When I first read or more likely heard about the famous cogito –I was young– my first response was "What is this "I" this person is talking about?" Descartes is a Catholic. The difference is that the Trinity has become a duality, and transubstantiation has become the mind body "problem." The fight over Fodor and Darwin is more interesting than Leiter allows. Watching rationalists struggling to come to terms with empiricism, even when they want to defend it (or lay claim to it) is fascinating. Empiricism is unstable and that scares them. And deeper than that something else scares them too. Experience is a record of and in Time.
The review is by Dennis Patterson

Tuesday, February 23, 2010

serendipity, I guess.
In reference to the last post. The update is funny. But the debate is interesting.
As always the point is not that there's no such thing as reason but that the question remains: "Who watches the [self-appointed] watchmen?"
[2/24:Read the comments by and in response to "Megan." There is no communication in language without politics.]

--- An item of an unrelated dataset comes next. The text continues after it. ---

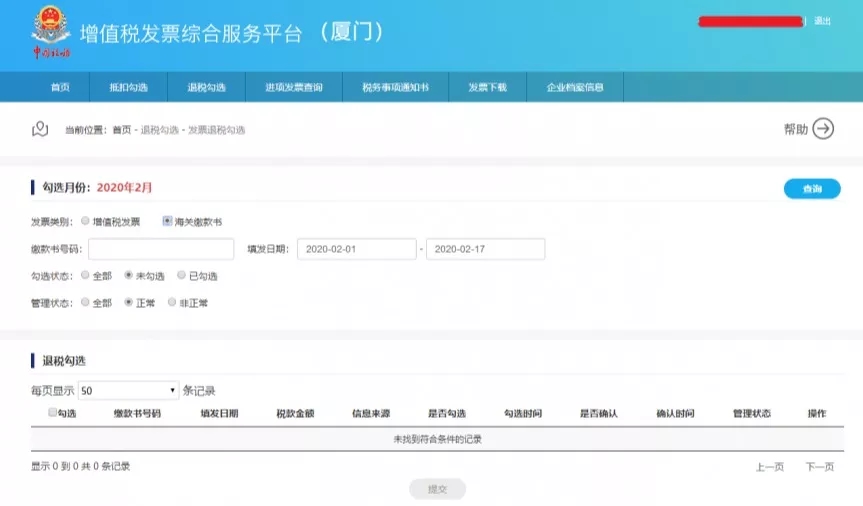
Task: Select 全部 in the 勾选状态 row
Action: tap(85, 275)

In his previous post Leiter links to Raymond Geuss. Reading the piece you have to think Leiter links to him out of some vague deference, if not to superiority at least as another member of the priesthood; even if that man politely mocks everything Leiter professes. I can't think of Leiter without thinking of his fondness for Timothy Williamson:

"Impatience with the long haul of technical reflection is a form of shallowness, often thinly disguised by histrionic advocacy of depth.”

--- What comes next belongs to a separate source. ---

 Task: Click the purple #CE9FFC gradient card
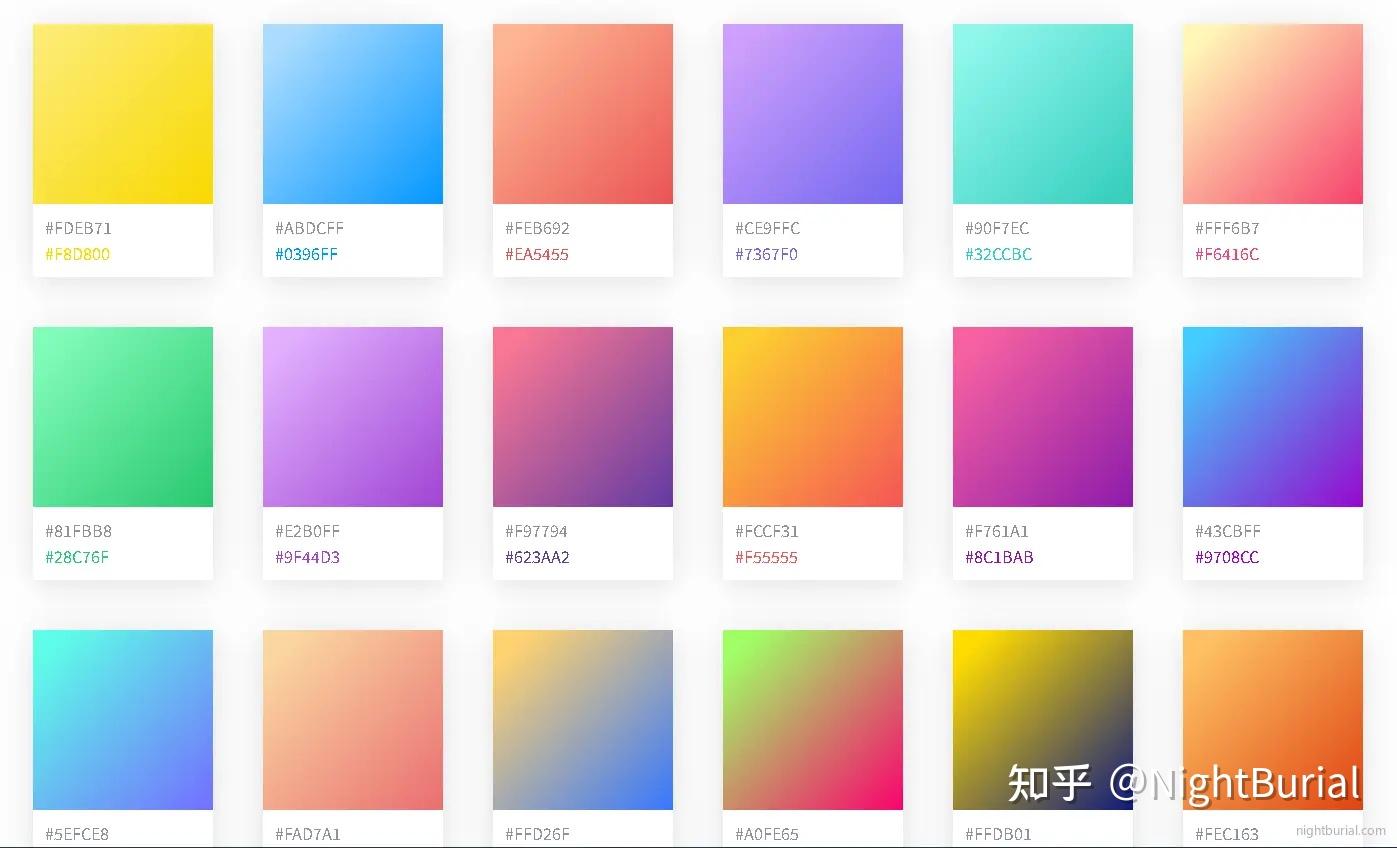(x=812, y=113)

Geuss is trying to come to terms with what Leiter ignores, but his language is vague and poeticizing: He write as a fan, someone more interested in the poetic than -to use my term- the "poemic." I'll repeat a passage I quoted 6 months ago, by Hermann Broch:
Although art is no longer a part of the religious system, having become autonomous like all other value-systems since the breakup of that all-encompassing system of religion, reinforcing this autonomy with the principle of l'art pour l'art, nonetheless, art even today has set down its own private theology in a series of aesthetic theories, and continues to hold to its highest value-goal, and this, too, continues to hover in the realm of the infinite, be it called "beauty," "harmony" or whatever else. And the ethical demand made of the artist is, as always, to produce "good" works, and only the dilettante and the producer of kitsch (whom we meet here for the first time) focus their work on beauty.

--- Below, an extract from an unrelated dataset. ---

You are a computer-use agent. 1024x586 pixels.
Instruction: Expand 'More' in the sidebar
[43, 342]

For the esthetic in general as an expression of the supreme ultimate value of a sustem can influence the result of ethical action only secondarily, just as "wealth" is not the main goal but the side effect of individual commercial activity. And "wealth" itself is an irrational concept. It is an almost mystical process, the setting of ethical values: Arising from the irrational, transforming the irrational to the rational, yet nonetheless it is the irrational that radiates from within the resulting form.
Philosophers are interested in "Truth" and "Beauty." Artists like lawyers are craftsmen and tradesmen first. Philosophical art as Baudelaire saw, avant la lettre, is Kitsch. This is something Geuss the late modern philosopher doesn't quite get. Leiter and Williamson however as late modernists of another sort, as intellectual bureaucrats, are simply vulgarians and pedants. And pedantry as I've said, is a form of irrationalism.

Geuss: "Since neither a picture nor a poem is an argument, neither is a suitable object for counterargument."

That's wrong. Pictures and poems are a kind of argument. A lawyer in a courtroom is said to make "arguments" even though he's speaking on behalf a paying client. His defense of that client is predicated on falseness: his loyalty is to the court. The court itself represents "truth" but only in its process, not in any given result. Within the rules of the court the only goal is victory.
A lawyer makes a kind of argument, and so does a poet. Poets at work, again as I've said (I'm repeating myself a lot these days) are not unlike Ronald Dworkin's Hercules. Philosophers who don't understand art, or law, don't understand democracy.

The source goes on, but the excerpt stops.